Si bien el boicot realizado a la PSU el año pasado dejó patentada la disconformidad de un sector respecto a la estructura del sistema de admisión a la educación superior, y más objetivamente a la PSU, también dejó patentada la falta de empatía y consideración con la que este grupo político de secundarios arremetió, por las vías de la violencia, el derecho de miles estudiantes a rendir su prueba.
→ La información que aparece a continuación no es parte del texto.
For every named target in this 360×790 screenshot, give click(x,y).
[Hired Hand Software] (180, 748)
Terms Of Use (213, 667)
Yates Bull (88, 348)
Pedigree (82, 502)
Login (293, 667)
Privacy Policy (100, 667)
No contentos con lo sucedido en el 2019, este año representantes del mismo movimiento político de secundarios, hicieron un nuevo llamado a movilizarse en contra de la PDT, aún sabiendo que esta prueba como bien lo dice su nombre, es de “transición” y no la que regirá definitivamente por los próximos cinco, diez o quince años. Boicotear nuevamente la prueba, sólo flagela aún más nuestra democracia y además, desconoce el esfuerzo de miles de estudiantes y familias de clase media, media-baja y baja, que debieron realizar grandes sacrificios económicos como endeudarse con un preuniversitario, comprar libros de estudio y contratar profesores particulares.

El llamado es a no boicotear la prueba y a proponer cambios, pero siempre por las vías democráticas de la paz y el diálogo. Nunca ha formado ni formará parte de la solución a un asunto atropellar los derechos de personas.